Abstract: High-throughput data are usually a product of long and complex experiments in laboratories or fields. Due to the multi-step process when generating data, a concern for possible contamination in high-dimensional data is naturally more severe than low-dimensional counterparts.  We propose a new two-stage procedure for detecting multiple outliers when the dimension of the data is much larger than the available sample size. In the first stage, the data are split into two disjoint sets, one containing non-outliers and the other containing the rest of the data that are considered as potential outliers. In the second stage, a series of hypothesis tests are conducted to test the abnormality of each candidate outlier. A nonparametric test based on uniform random rotations is adopted for hypothesis testing. The power of the proposed test is studied under a high-dimensional asymptotic framework and its finite-sample exactness is established under mild conditions. Numerical studies based on simulated examples and face recognition data suggest that the proposed approach is superior to the existing methods, especially in terms of false identification of non-outliers.

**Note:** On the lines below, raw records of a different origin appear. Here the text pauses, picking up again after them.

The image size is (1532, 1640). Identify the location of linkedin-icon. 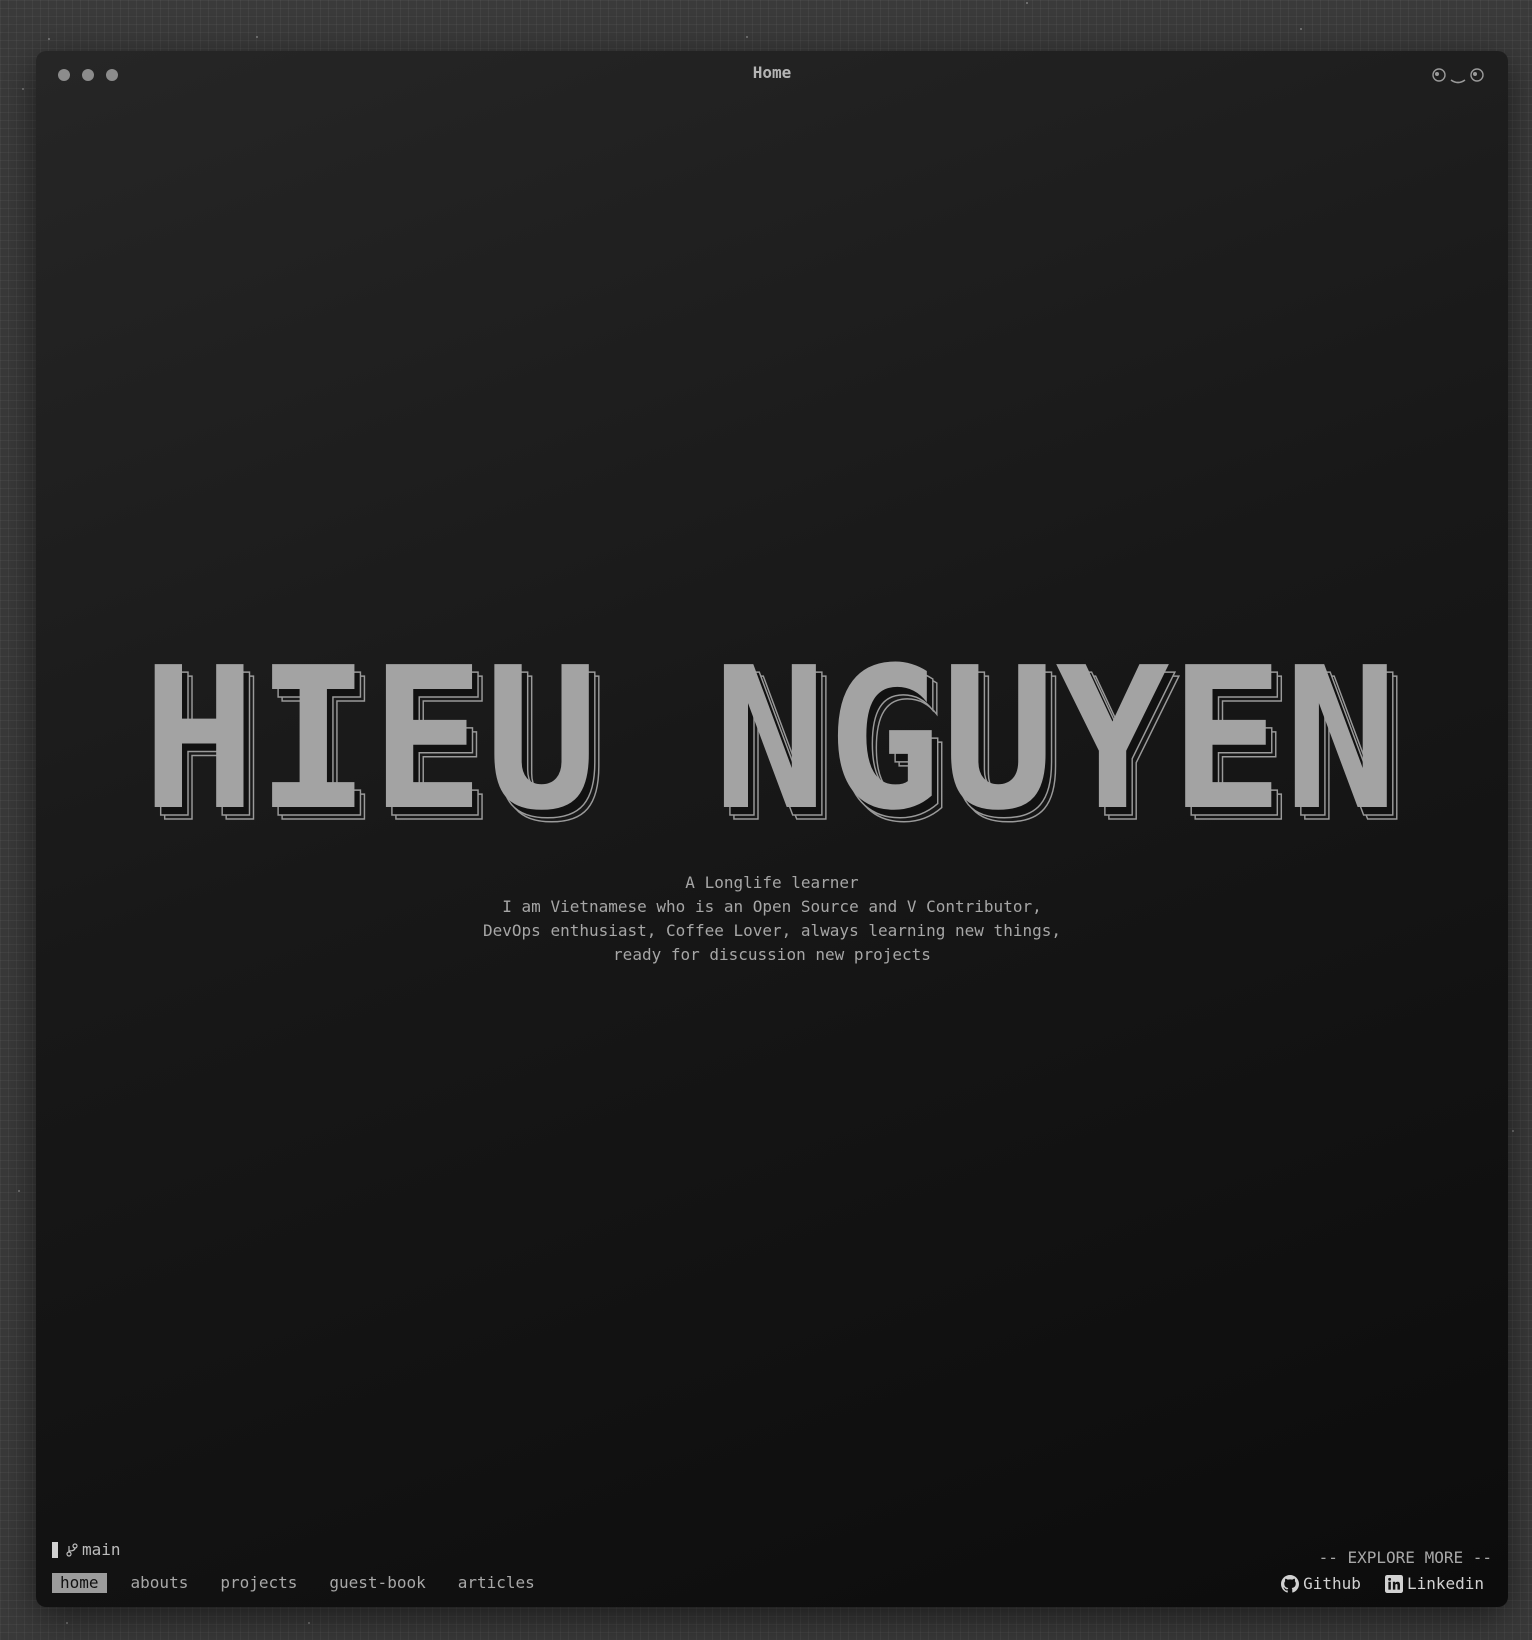
(1394, 1584).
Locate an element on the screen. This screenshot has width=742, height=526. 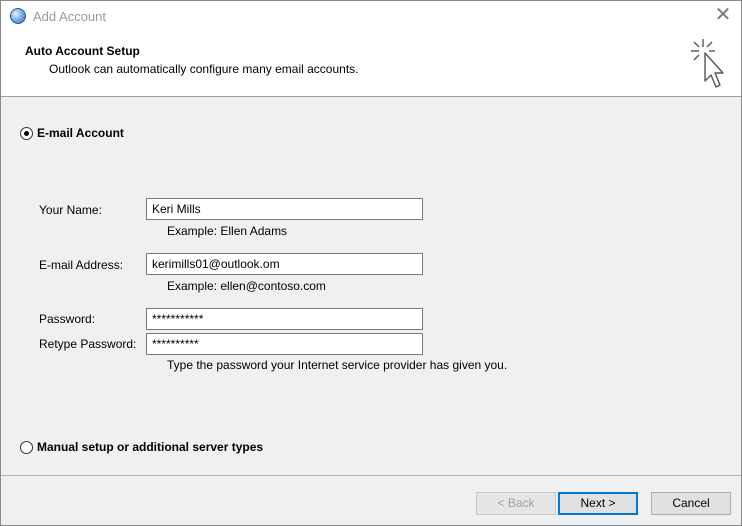
password-input: *********** is located at coordinates (284, 319).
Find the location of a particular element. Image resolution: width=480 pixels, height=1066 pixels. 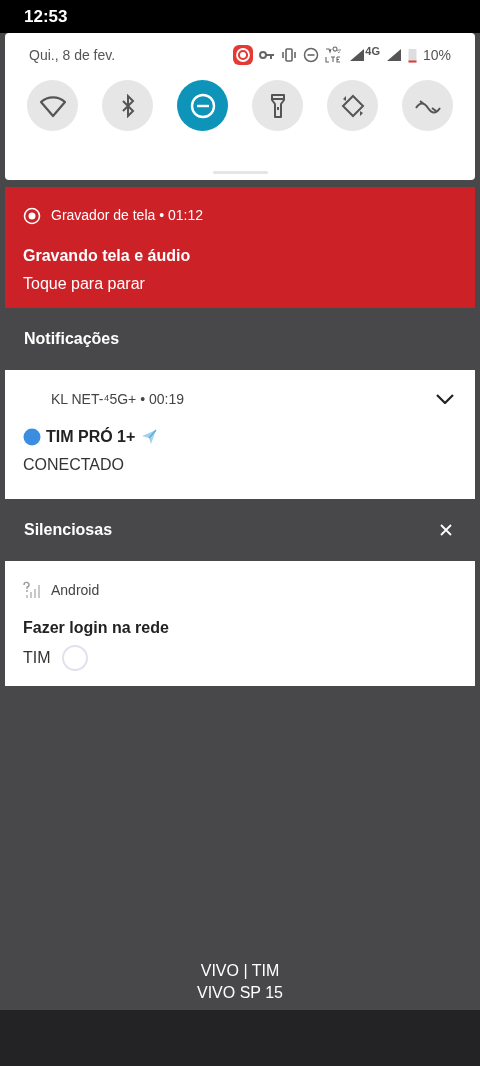

recording-notification: Gravador de tela • 01:12 Gravando tela e áudio Toque para parar is located at coordinates (240, 248).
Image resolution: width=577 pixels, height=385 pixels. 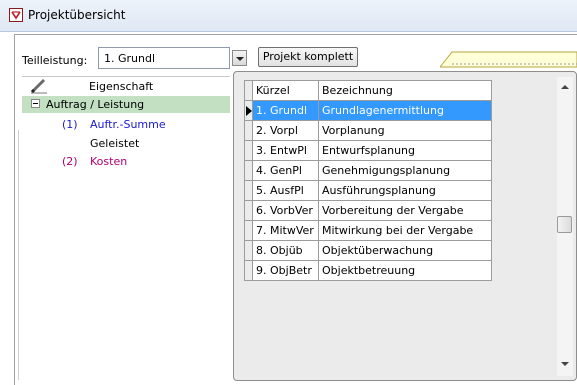 I want to click on app-icon, so click(x=16, y=15).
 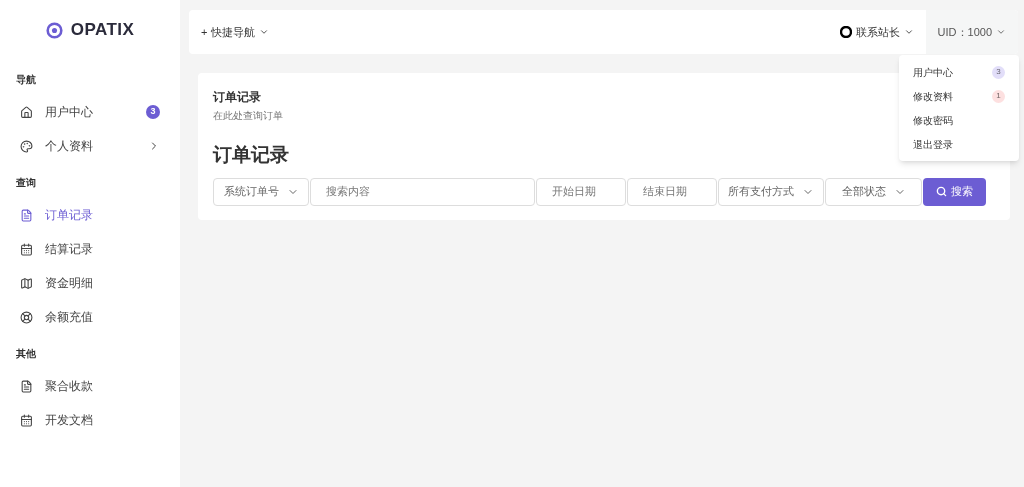 I want to click on sidebar-item: 个人资料, so click(x=90, y=146).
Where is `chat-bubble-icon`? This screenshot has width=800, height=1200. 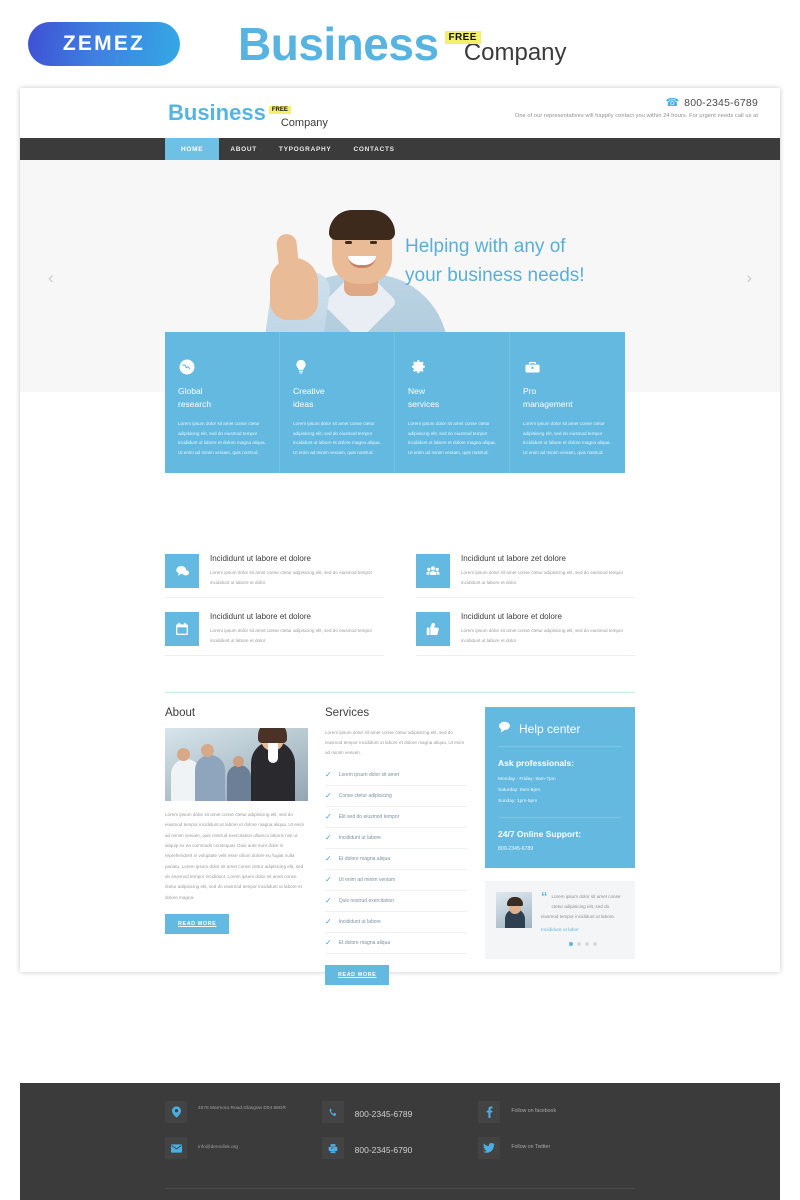
chat-bubble-icon is located at coordinates (182, 571).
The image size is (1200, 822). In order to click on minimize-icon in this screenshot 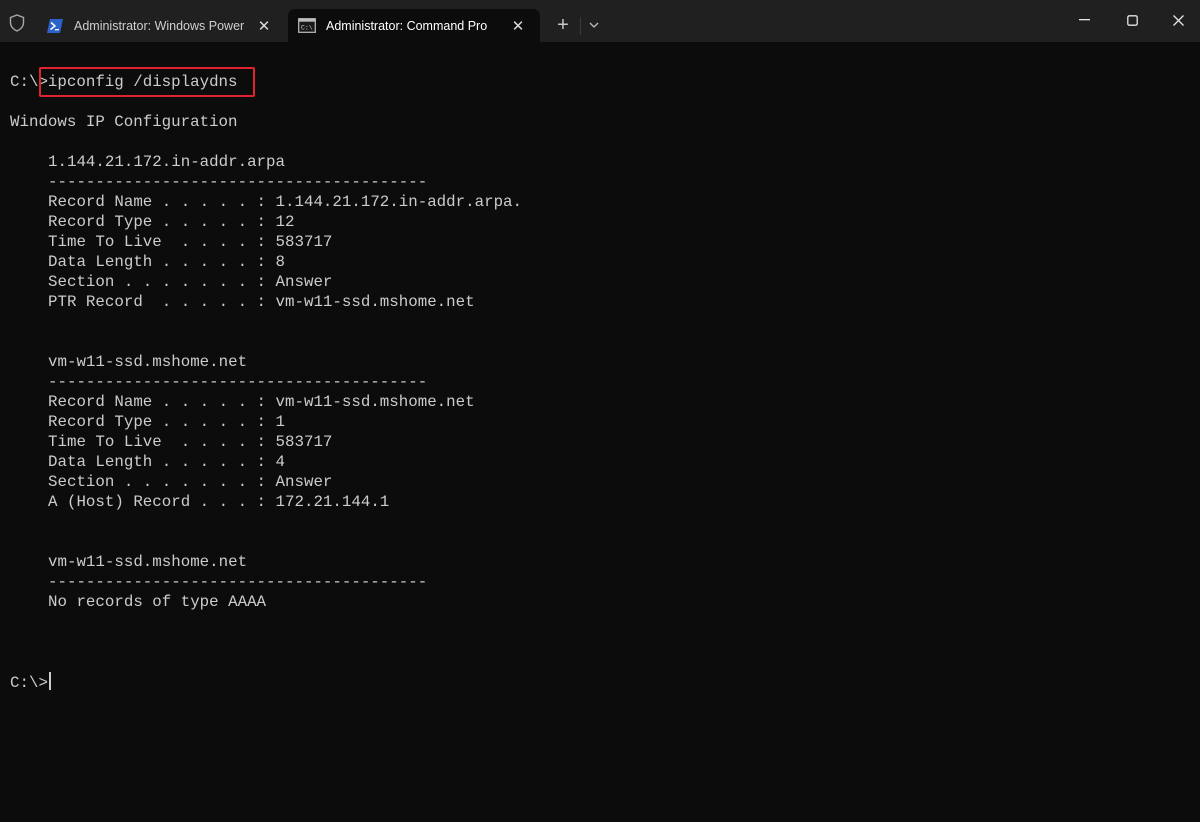, I will do `click(1084, 20)`.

SEM217: Jose Blanchet, Stanford: Distributionally Robust Portfolio Selection and Estimation

Tuesday, April 26th @ 11:00-12:30 PM

Abstract: The focus of this talk is on decision-making rules that are designed to be min-max optimal. The decision-maker chooses a policy class (e.g. affine or even non-parametric classes) and chooses a member of the policy class by playing a (min-max) game against an adversary that chooses a probability distribution in a neighborhood of a baseline model. Both players want to optimize in opposite directions a risk loss. The adversary is able to choose from a non-parametric family (typically within a Wasserstein ball around the baseline model). When this formulation is applied to standard losses (e.g. Markowitz), we recover exact regularization representations which, combined with the existence of a Nash equilibrium provide a rich interpretation in terms of the adversarial robustness of traditional techniques. In addition, these formulations provide additional insights into an optimal selection of regularization parameters which avoids the use of cross-validation. This talk is based on several papers.